• According to CASA, Part 61 will address lessons learnt from accidents. (ATSB)
    According to CASA, Part 61 will address lessons learnt from accidents. (ATSB)

CASA has pointed to several aspects of the new Part 61 licensing regulations as factors they believe will improve aviation safety.

In guidance material issued last week, CASA claimed that Part 61 would "lift safety standards ... address important lessons learned from past accidents."

According to a CASA spokesperson, several of the new rules due to come in on 1 September are a reaction to Australian Transport Safety Bureau recommendations.

"The following points are related to improving safety standards," CASA told Australian Flying.

"In respect to lessons learnt, the points below are also relevant and where necessary competency standards, specified in the MOS [Manual of Standards], have been added or modified to address safety issues identified in ATSB recommendations.

  • Introduces new ratings for activities that may be conducted as private operations - not under an AOC.  For example the low-level rating. NVIS rating recognises the potential safety benefits possible from use of this equipment in helicopter operations.
  • Proficiency checks or flight review requirement for all aircraft and operational ratings that provide periodic review of a pilots ability to exercise the privileges of the rating. Ensure a pilot remains competent to exercise the privileges of a rating and associated endorsements which currently are not required for some higher risk activities such as low-level and night VFR operations
  • Prescribed recency requirements based on complexity of skills and knowledge required to maintain proficiency to perform the activity/task safely.
  • Abolition of co-pilot qualifications.

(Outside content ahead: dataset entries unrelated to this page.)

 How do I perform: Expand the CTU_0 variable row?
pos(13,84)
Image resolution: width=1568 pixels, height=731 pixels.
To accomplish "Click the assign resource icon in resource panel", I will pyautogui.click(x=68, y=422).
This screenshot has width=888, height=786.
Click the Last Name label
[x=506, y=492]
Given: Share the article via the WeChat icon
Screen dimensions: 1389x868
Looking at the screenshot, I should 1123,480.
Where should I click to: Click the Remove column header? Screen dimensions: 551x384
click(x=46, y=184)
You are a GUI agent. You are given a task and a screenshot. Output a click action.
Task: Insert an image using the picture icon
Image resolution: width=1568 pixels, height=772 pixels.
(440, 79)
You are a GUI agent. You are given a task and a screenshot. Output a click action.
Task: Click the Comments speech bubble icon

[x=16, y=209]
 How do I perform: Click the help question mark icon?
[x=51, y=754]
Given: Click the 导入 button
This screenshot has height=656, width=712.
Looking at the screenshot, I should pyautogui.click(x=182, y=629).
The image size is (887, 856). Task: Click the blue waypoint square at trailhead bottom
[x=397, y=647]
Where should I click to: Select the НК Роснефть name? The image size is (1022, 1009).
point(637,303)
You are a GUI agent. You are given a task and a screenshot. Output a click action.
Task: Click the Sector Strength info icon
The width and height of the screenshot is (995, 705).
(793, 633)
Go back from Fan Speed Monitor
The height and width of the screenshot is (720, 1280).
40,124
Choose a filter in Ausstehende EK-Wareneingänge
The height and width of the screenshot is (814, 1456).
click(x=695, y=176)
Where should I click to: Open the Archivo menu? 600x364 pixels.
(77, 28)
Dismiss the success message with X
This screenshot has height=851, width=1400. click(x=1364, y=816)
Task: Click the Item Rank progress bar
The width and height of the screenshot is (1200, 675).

Where a flight is required to be conducted with at least two pilots, both pilots must be competent to conduct the flight to achieve the safety benefits provided by multi-crew operations.
  • Introduction of multi-crew co-operation training for all pilots engaged in multi-crew operations recognising clear evidence that good crew coordination improves the safety of operations where two pilots are required. Also similar to recent changes introduced by the FAA.
  • Aeronautical experience requirements for the grant of a ATPL was amended to limit recognition of experience in aircraft other than registered or recognised aeroplanes.
  • Flight test for the grant of a ATPL provides an assessment of a pilot’s capability to conduct a flight in a multi-crew environment reflecting the privileges of the licence. Harmonises with ICAO.
  • Recognises the safety benefits of training conducted by competent and qualified personnel. Instructor ratings and training endorsements have been created for the conduct of training for all licences, ratings and endorsements specified in Part 61. Replaces the current system of approvals granted by CASA for specialised training activities. Ensures pilots complete appropriate training to consistent standards and provides for recognition of personnel who hold tertiary qualifications in training and assessment.
  • Introduction of a simulator instructor rating for personnel who no longer conduct training in aircraft. Recognises the different skills required to deliver training in a simulator environment.
  • Additions to the helicopter standards not only harmonise with ICAO Annex standards but maintain Australia’s reputation within the international helicopter industry. This reflects developments in aircraft technology and the shift to IFR operations in the helicopter sector."

Part 61 has come under fire from industry groups recently, who have called for the 1 September date to be pushed out further.

Perhaps most vocal has been the Australian Helicopter Industry Association, which has voiced concerns over the availablility of the new Flight Examiners (formerly Authorised Testing Officers) to cope with demand, and has called for the new regulations to be written in plain English.

Further support to postpone CASR Parts 61, 141 and 142 have come from the Aerial Agricultural Association of Australia, the Aviation Maintenance Repair and Overhaul Business Association and from The Australian Aviation Associations Forum.

CASA has recently deferred mandatory transition to the new Flight Examiner rating by two years, and will keep the current regulations surrounding helicopter licensing until 2017.